I Have Forgotten How To Write

I did not just wake up in the morning of the months ago to find out that I can no longer pen a meaningful piece, a piece that I myself loved, a piece I would want to share with the world!

I have written droves, on word document as I usually do; I have gone back to my pen and paper. Literally, in the past when I could not write, this is where I would go -to pen and paper- there is magic in the smell of paper and the scratch of pen on paper, as I sway away the ink, in italics, the way I like.

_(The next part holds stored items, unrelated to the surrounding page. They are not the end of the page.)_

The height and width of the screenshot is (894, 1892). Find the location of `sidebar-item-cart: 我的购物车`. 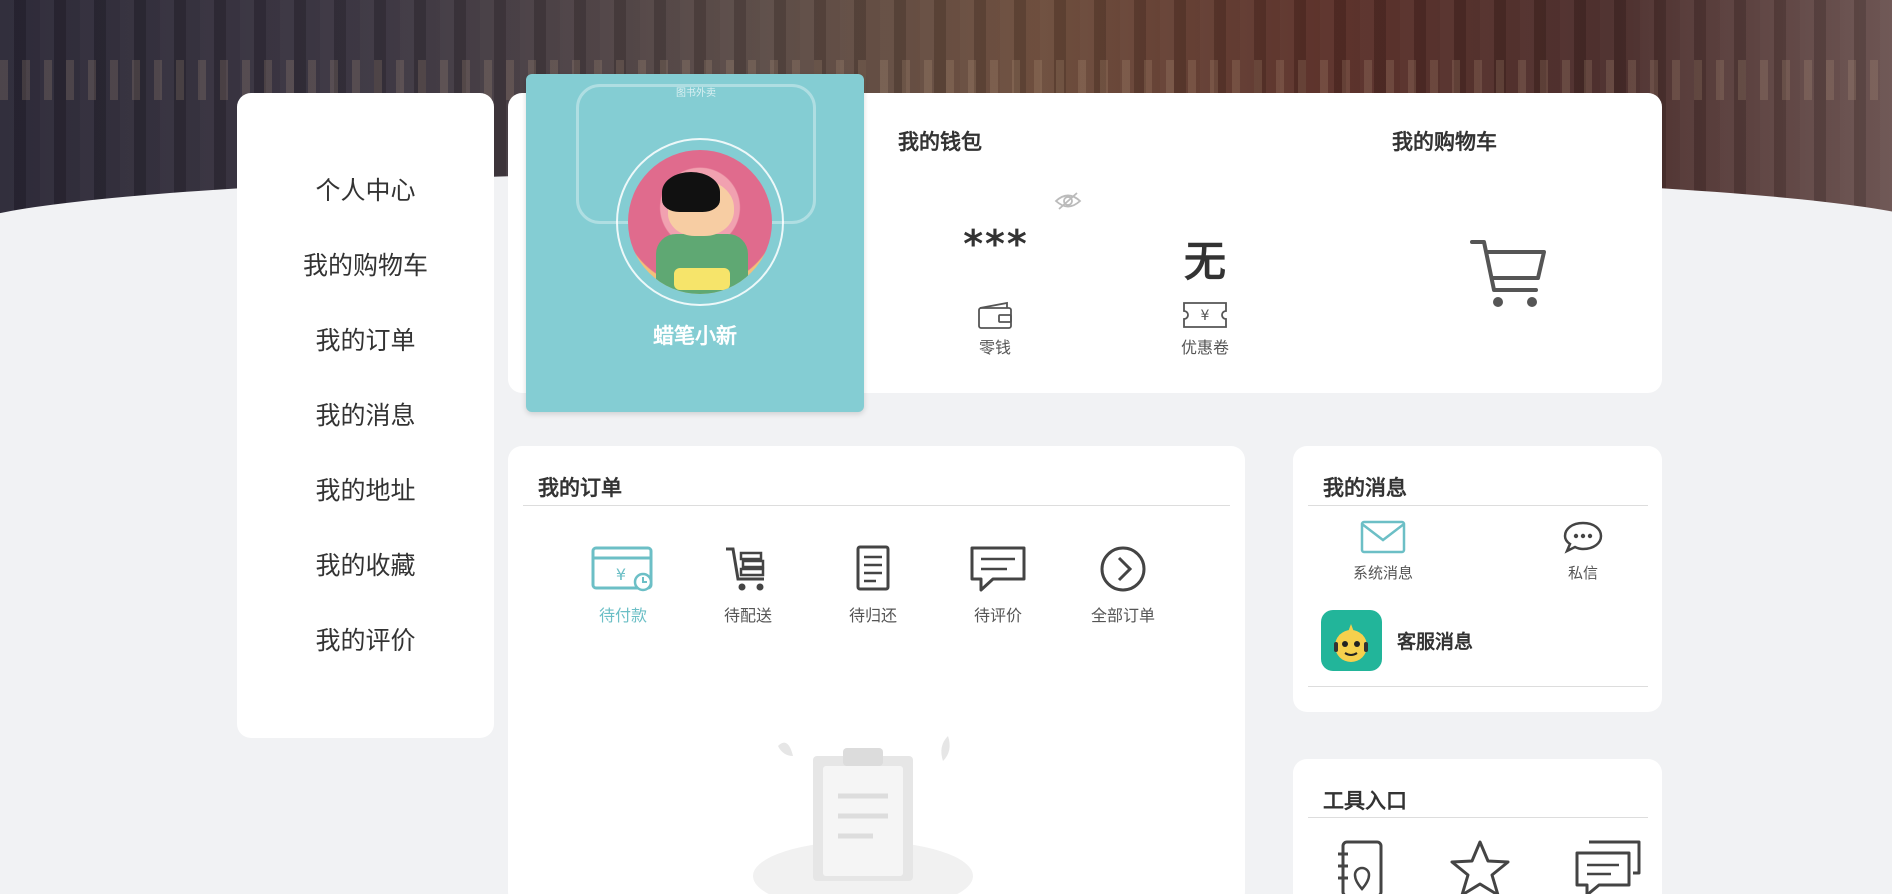

sidebar-item-cart: 我的购物车 is located at coordinates (366, 266).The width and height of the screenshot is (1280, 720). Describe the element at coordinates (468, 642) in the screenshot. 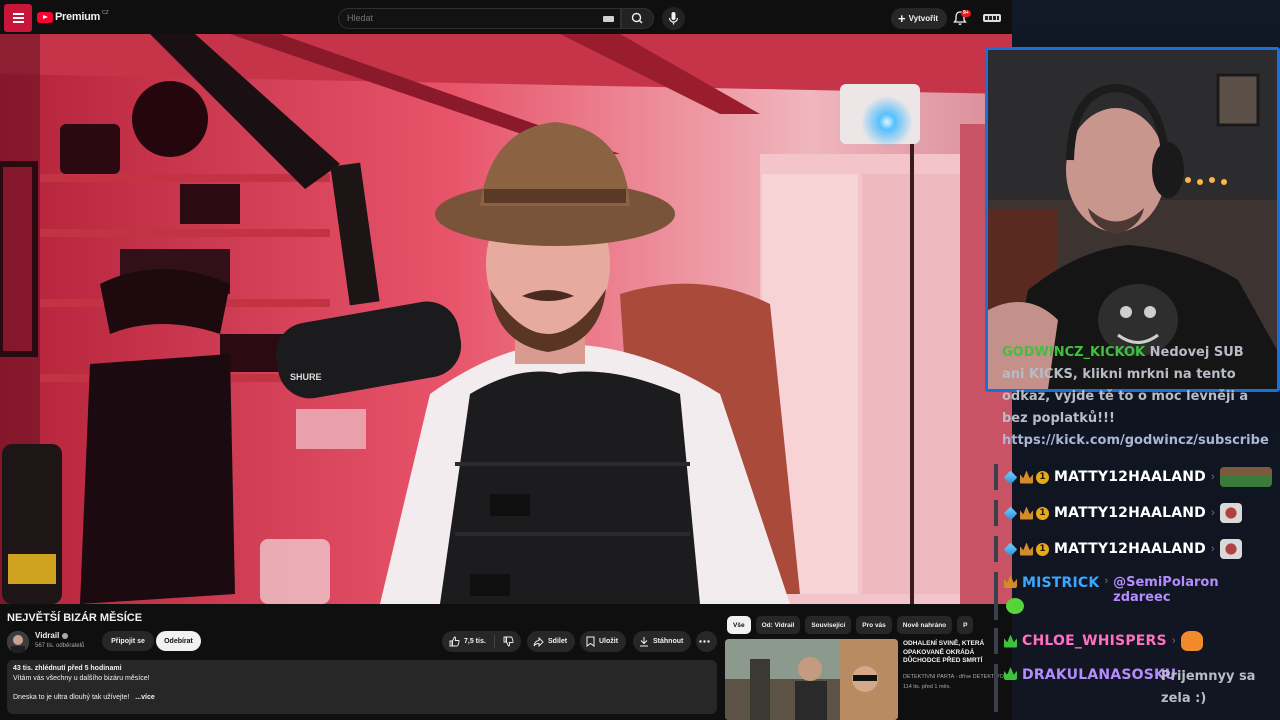

I see `like-button: 7,5 tis.` at that location.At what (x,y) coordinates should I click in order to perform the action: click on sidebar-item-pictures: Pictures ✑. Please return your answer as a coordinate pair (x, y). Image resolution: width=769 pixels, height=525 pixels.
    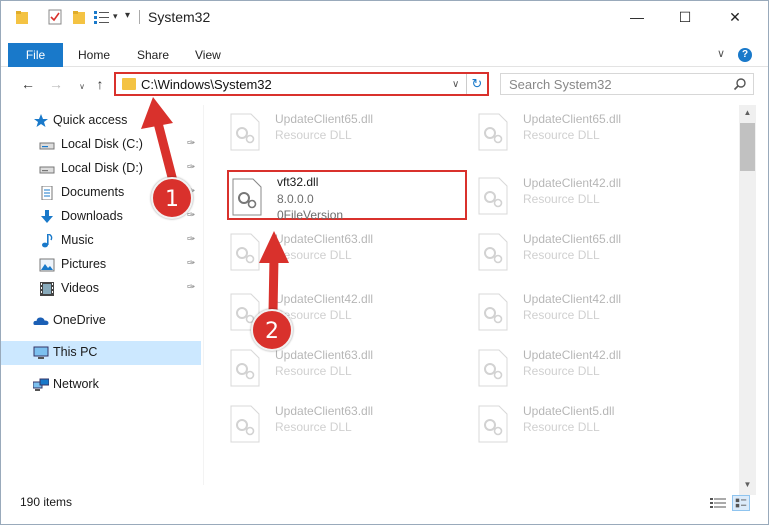
    Looking at the image, I should click on (101, 265).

You know, just the way you can write on that paper, tuck it away in your pocket and just go mind your business, like nothing has happened and finally when you remember, you can check out the piece of dirty paper that you had tucked away and edit your work, when you are eating your cheap lunch in some dusty kibanda somewhere in the CBD?

That has been taken away.

That has been lost.

SAHAU

I can no longer sway away my pen, such that the handwriting that I started with is not the same as the one appearing in the last paragraph. I get tired. My wrist gets tired in the middle of the writing and then I start scribbling words so close, that they touch each other, intentionally. I never like the writing in the last paragraph. It usually looks busy and disorganized; it is tiring to the eye.

Today, I don’t have to worry about the letters touching each other; I have to worry about getting the letters in the first place. I dread the fact that the gods of alphabets have declined to let me mingle their subjects to weave a piece. I stare at the blank screen and keyboard that I am unable to punch away. I stare at the paper, the pen I can’t piece between my fingers and slant away.

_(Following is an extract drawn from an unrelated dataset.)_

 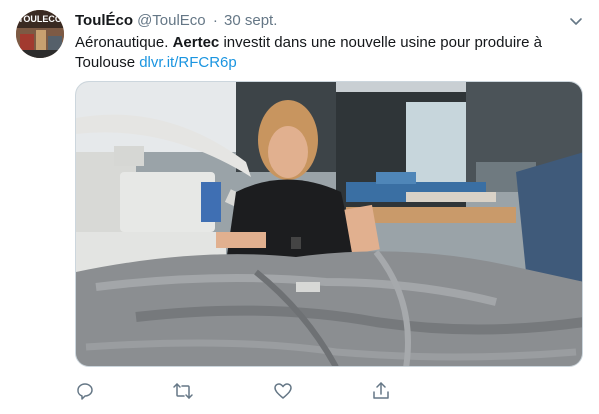 I want to click on chevron-down-icon, so click(x=576, y=22).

Every so often, those who write -I mean those who write- not Facebook updates. No. Those who write, experience what they call a writer’s block. I have had mine, I have had the moments I could not piece anything together. These last few months have not been those moments. Writing use to make me sane: when I would get mad, I use to write away, when I am happy, I would write away, when I was sad, I would scribble away.

I have lost my pen; I am not in the demeanour of a writer’s block. No. I have forgotten how to write. When I finally wake up from this slumber and find out that it was a dream, I would rejoice. But no, this is no dream. This is as real as me jostling the streets of Nairobi each morning, painting that perfect picture in my head, doing that mental write up, only to lose all the words as soon as I sit down to place my experience.

SAHAU 1

That I have forgotten to write is a sad realization. It is death unto itself. That I have forgotten how to write is a tragedy! As my maiden literature sits with my friend as she goes through it, edit it, adds and removes unnecessary information, I seek redemption on how I can master to whisk my pen again.

I need ink and feather right in front of me. I need books; I need to read like my life depends on it. It depends on it, whichever way you look at it. I need friends that read, friends that write. That company that makes you better than they came into your life.